In this embodiment, in step 3026, step 3036 and step 3046, the first post-stitching feature map, the second post-stitching feature map and the third post-stitching feature map are recorded as post-stitching feature maps, and the second scale feature map F _e2, the third scale feature map F _e3 and the fourth scale feature map F _e4 are all recorded as post-fusion scale feature maps, and then the post-stitching feature maps are input into a feature fusion module by a computer to obtain a scale feature map, which comprises the following specific steps:

In this embodiment, in step 305, a computer is used to perform feature extraction on the fourth scale feature map F _e4 through the first decoding network model to obtain a first decoding feature map F _d1, which specifically includes the following steps:

step 306, the specific process is as follows:

step 307, the specific process is as follows:

Step 308, the specific process is as follows:

In this embodiment, it should be noted that the structures of the feature fusion modules in the second scale network model, the third scale network model and the fourth scale network model are the same and only the number of convolution kernels is different.

In this embodiment, it should be noted that the structures of the feature fusion modules in the second decoding network model, the third decoding network model, and the fourth decoding network model are the same and only the number of convolution kernels is different.

In this embodiment, the convolution layer in the first conv+ InstanceNorm normalization+relu activation function layer in the second scale network model is a Conv3 convolution layer, the number of convolution kernels in the Conv3 convolution layer is 96, the size of the convolution kernels is 3×3, the sliding step size is 1, and the padding is 1;

The convolution layer in the second Conv+ InstanceNorm normalization+ReLU activation function layer is a Conv4 convolution layer, the number of convolution kernels in the Conv4 convolution layer is 64, the size of the convolution kernels is 3×3, the sliding step size is 1, and the padding is 1.

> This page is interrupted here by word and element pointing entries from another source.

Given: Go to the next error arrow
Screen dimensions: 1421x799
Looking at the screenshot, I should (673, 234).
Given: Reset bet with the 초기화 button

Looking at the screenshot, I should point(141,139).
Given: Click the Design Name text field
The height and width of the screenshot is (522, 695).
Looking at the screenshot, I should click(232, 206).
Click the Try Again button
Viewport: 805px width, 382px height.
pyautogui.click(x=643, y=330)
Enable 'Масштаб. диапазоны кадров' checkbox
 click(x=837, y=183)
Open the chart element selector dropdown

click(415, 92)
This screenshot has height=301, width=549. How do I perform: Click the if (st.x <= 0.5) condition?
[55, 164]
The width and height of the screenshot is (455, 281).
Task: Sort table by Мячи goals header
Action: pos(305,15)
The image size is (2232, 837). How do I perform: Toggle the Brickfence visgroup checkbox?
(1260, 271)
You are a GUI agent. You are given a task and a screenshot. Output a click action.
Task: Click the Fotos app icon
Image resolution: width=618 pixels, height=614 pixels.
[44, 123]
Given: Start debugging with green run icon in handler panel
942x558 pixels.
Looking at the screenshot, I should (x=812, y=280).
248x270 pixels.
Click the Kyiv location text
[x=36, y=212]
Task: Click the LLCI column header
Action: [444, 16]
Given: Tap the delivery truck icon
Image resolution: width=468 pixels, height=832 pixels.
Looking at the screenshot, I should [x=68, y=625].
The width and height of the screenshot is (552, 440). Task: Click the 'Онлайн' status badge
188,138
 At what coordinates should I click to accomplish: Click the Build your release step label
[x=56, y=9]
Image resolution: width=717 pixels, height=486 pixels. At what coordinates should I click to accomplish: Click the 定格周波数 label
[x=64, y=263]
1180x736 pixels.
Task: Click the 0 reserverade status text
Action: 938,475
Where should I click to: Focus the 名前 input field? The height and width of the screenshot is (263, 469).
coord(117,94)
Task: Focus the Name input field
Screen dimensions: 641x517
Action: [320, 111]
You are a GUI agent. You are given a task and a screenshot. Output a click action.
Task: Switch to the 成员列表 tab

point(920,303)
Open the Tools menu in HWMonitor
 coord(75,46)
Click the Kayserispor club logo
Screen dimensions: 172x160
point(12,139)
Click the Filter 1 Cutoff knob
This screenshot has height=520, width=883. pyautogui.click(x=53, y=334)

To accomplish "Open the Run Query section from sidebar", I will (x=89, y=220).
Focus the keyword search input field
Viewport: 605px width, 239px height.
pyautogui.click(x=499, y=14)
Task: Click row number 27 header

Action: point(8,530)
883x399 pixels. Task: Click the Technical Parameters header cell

The convolution layer in the first Conv+ InstanceNorm normalization+ReLU activation function layer in the third scale network model is a Conv3 convolution layer, the number of convolution kernels in the Conv3 convolution layer is 224, the size of the convolution kernels is 3 multiplied by 3, the sliding step length is 1, and the padding is 1;

The convolution layer in the second Conv+ InstanceNorm normalization+ReLU activation function layer is a Conv4 convolution layer, the number of convolution kernels in the Conv4 convolution layer is 128, the size of the convolution kernels is 3×3, the sliding step size is 1, and the padding is 1.

The convolution layer in the first Conv+ InstanceNorm normalization+ReLU activation function layer in the fourth scale network model is a Conv3 convolution layer, the number of convolution kernels in the Conv3 convolution layer is 480, the size of the convolution kernels is 3 multiplied by 3, the sliding step length is 1, and the padding is 1;

The convolution layer in the second Conv+ InstanceNorm normalization+ReLU activation function layer is a Conv4 convolution layer, the number of convolution kernels in the Conv4 convolution layer is 256, the size of the convolution kernels is 3×3, the sliding step size is 1, and the padding is 1.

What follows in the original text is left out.